----- Extracted entries -----

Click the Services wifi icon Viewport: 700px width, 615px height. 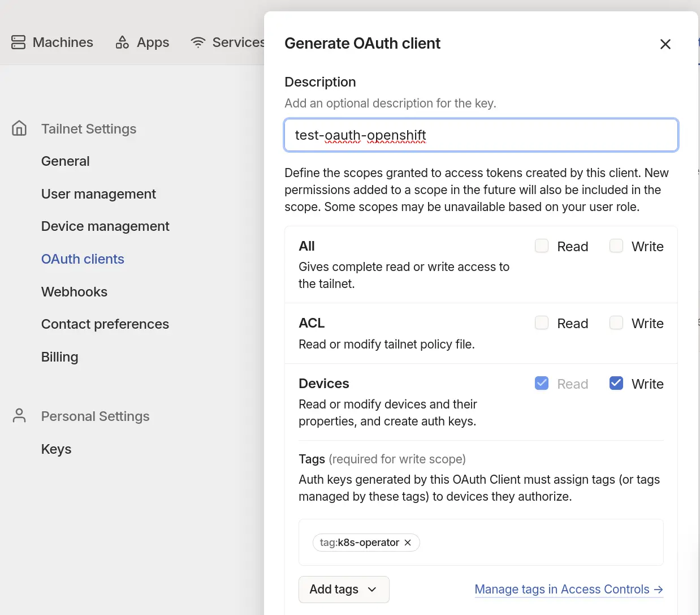point(198,42)
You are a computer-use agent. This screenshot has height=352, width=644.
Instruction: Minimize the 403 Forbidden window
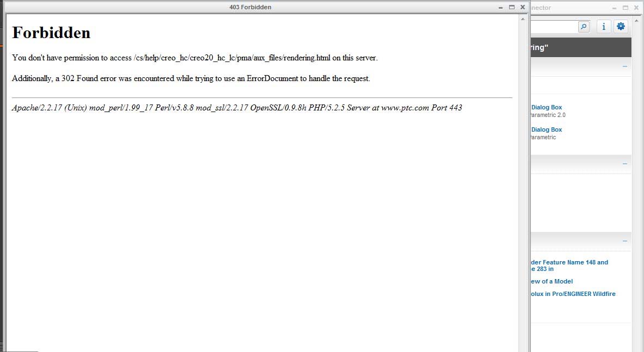[x=500, y=7]
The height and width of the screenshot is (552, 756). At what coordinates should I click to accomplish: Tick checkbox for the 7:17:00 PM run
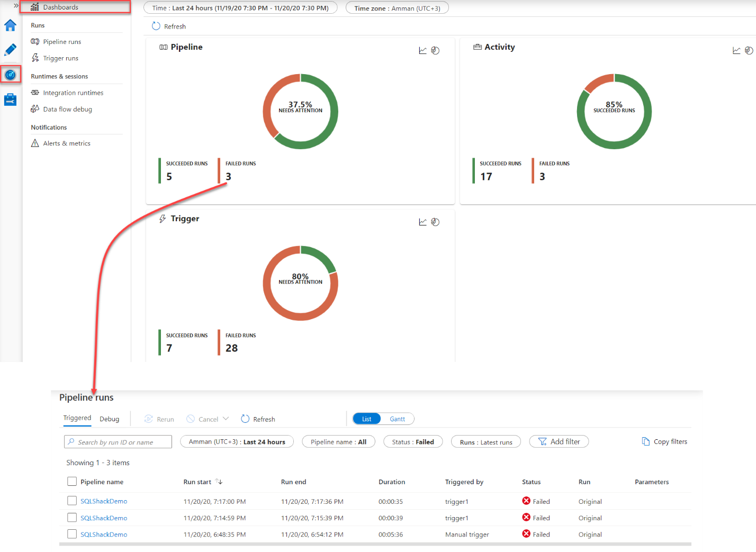(72, 501)
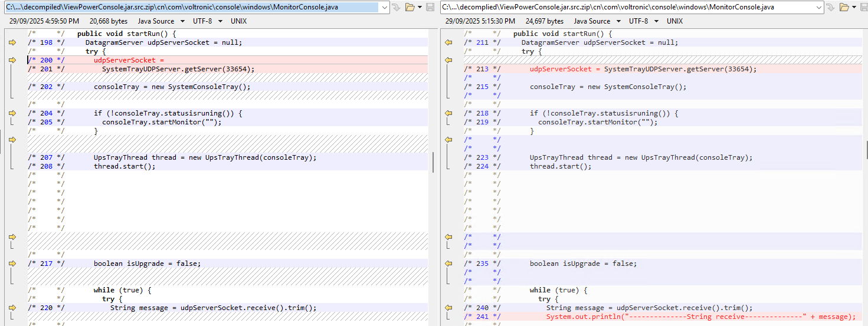The height and width of the screenshot is (326, 868).
Task: Click the open folder icon for right file
Action: [x=844, y=7]
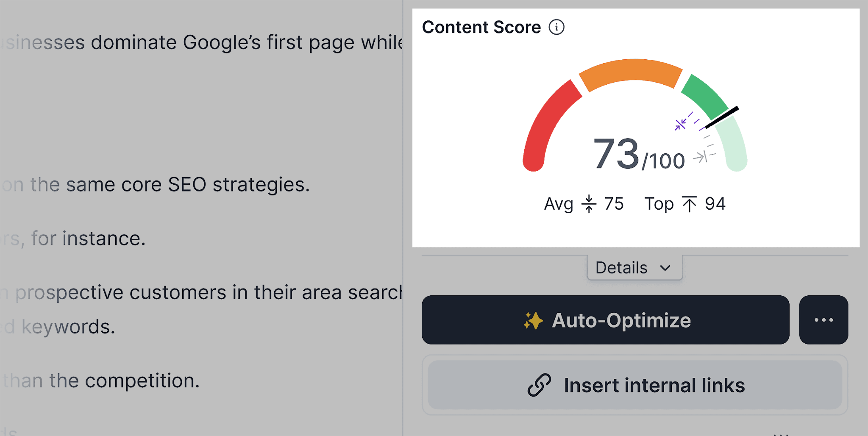The width and height of the screenshot is (868, 436).
Task: Click the Avg score arrow icon
Action: pyautogui.click(x=589, y=204)
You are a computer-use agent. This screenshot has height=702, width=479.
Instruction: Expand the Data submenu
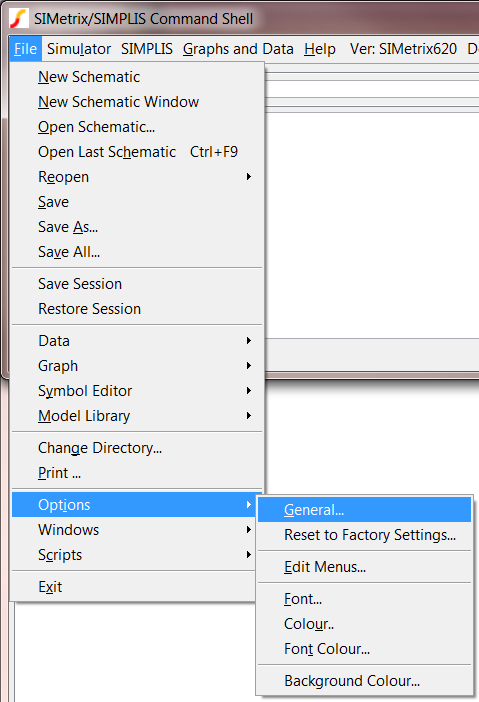(137, 341)
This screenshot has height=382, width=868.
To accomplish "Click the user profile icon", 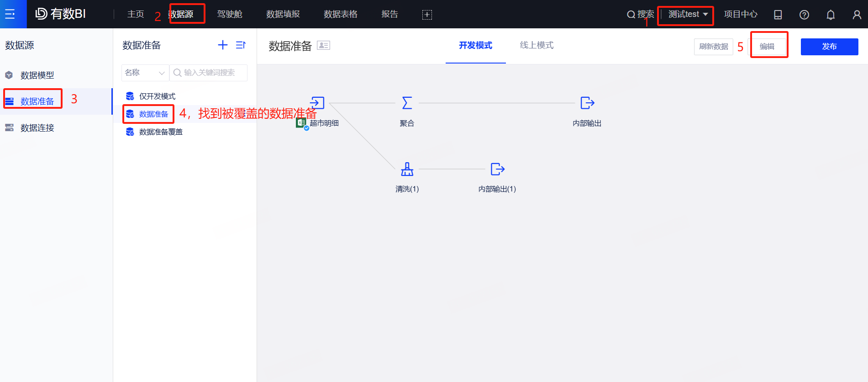I will [x=857, y=15].
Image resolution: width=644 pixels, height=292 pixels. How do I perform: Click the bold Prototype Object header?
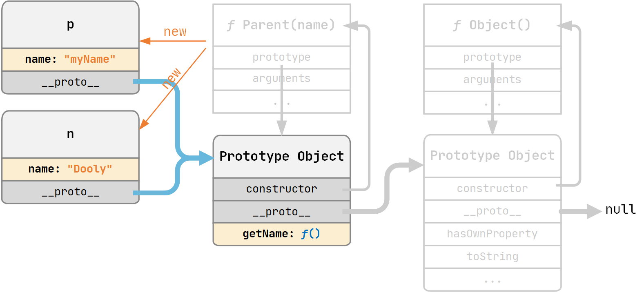click(281, 157)
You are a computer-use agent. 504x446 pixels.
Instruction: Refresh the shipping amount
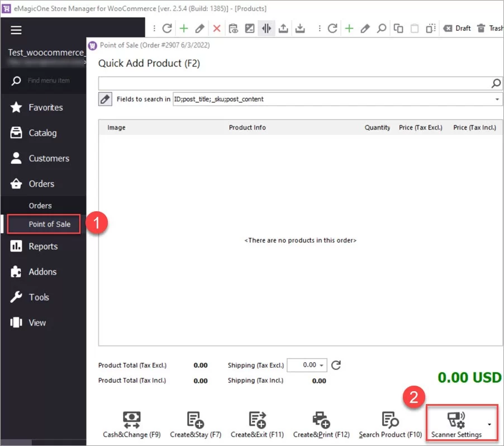335,365
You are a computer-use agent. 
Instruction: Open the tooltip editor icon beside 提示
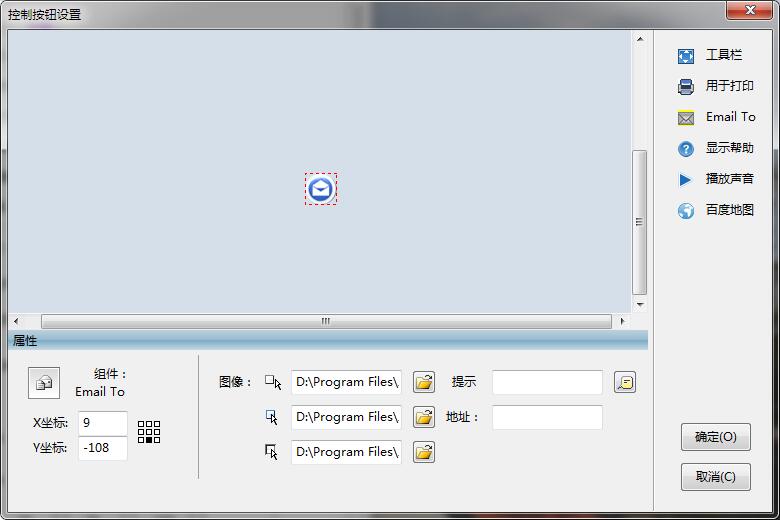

-----

• **Exercise instructions**: Look through the data above for the word "This". Report each line where it occurs.

• **Result of the task**:
You are a computer-use agent. This screenshot has height=352, width=644.
You are a computer-use agent. This screenshot has height=702, width=479.
This screenshot has height=382, width=868.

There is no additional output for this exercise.